La vida siempre tiene un final abierto. Por suerte, no tenemos certeza ni siquiera de lo que puede pasar en un rato. Planificamos, organizamos, agendamos… Y nada, un cuarto de giro en el camino y todo el recorrido cambia.
Y pedimos señales. A Dios, a Alá, a Jehová, a Budha, al Universo, a nosotros mismos, a quien sea. Y las señales llegan, porque siempre llegan. Pero la mayoría de las veces no nos gustan. Y miramos para otro lado. Y cuando toda la vida se empeña en hablarnos, mostrarnos, decirnos… nada, cerramos los ojos, nos tapamos los oídos, nos ponemos guantes y nos apretamos la nariz bien fuerte…

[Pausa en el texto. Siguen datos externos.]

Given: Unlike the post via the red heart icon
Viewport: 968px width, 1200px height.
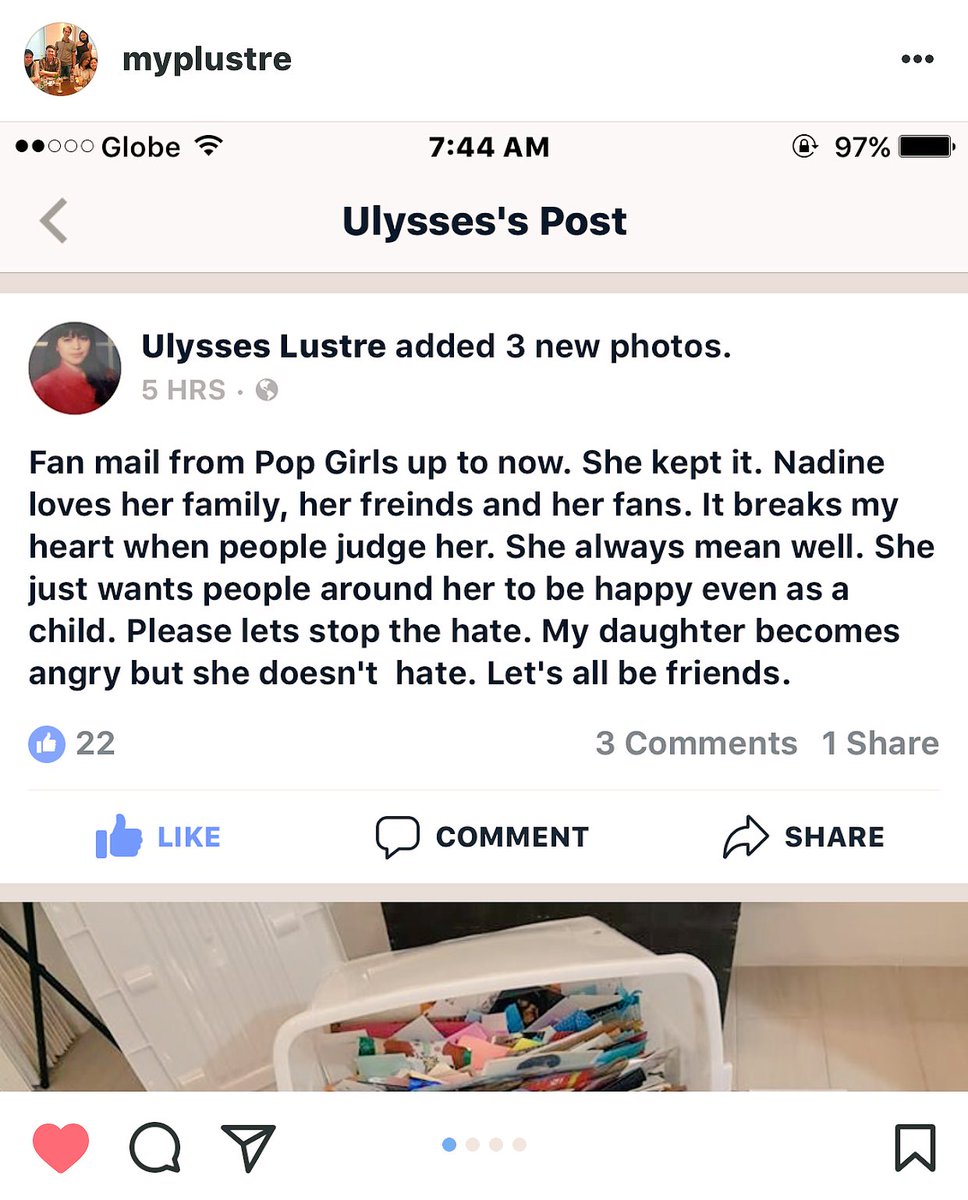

Por eso, porque la vida siempre tiene un final abierto, porque el destino no está escrito, porque construimos nuestra realidad a partir de nuestras elecciones, somos los únicos responsables de lo que nos pasa. No podemos culpar a nadie. Ni siquiera a nosotros mismos… Porque no se trata de culpas, sino de responsabilidades. De hacerse cargo, de no mentirse, de no engañarse. Yo NO tengo la culpa de lo que me pasa: yo SOY RESPONSABLE de lo que me pasa… Y seguramente también soy responsable de lo que le pasa a quienes están a mi alrededor.
Y no me refiero a los sufrimientos. Cada uno elige sufrir o no, el sufrimiento definitivamente es una opción personal y no algo que otra persona nos genera.
Me refiero a los efectos de nuestras acciones o inacciones sobre las personas que nos rodean y que tienen una consecuencia directa en sus vidas: el efecto de mentir, de ocultar, de abandonar, de descuidar y también el efecto de cuidar, de querer, de amar, de proteger.
Cada uno tiene la vida que se construye. Cada uno elige. Cada uno -si, Sigmund, una vez más te doy la razón- tiene uno o más beneficios secundarios de sus padecimientos y de sus quejas. Por eso no los abandonan. Por eso disfrutan padeciendo.
Que cada uno se quede con su vida, entonces, y elija vivirla o morirla como más le guste.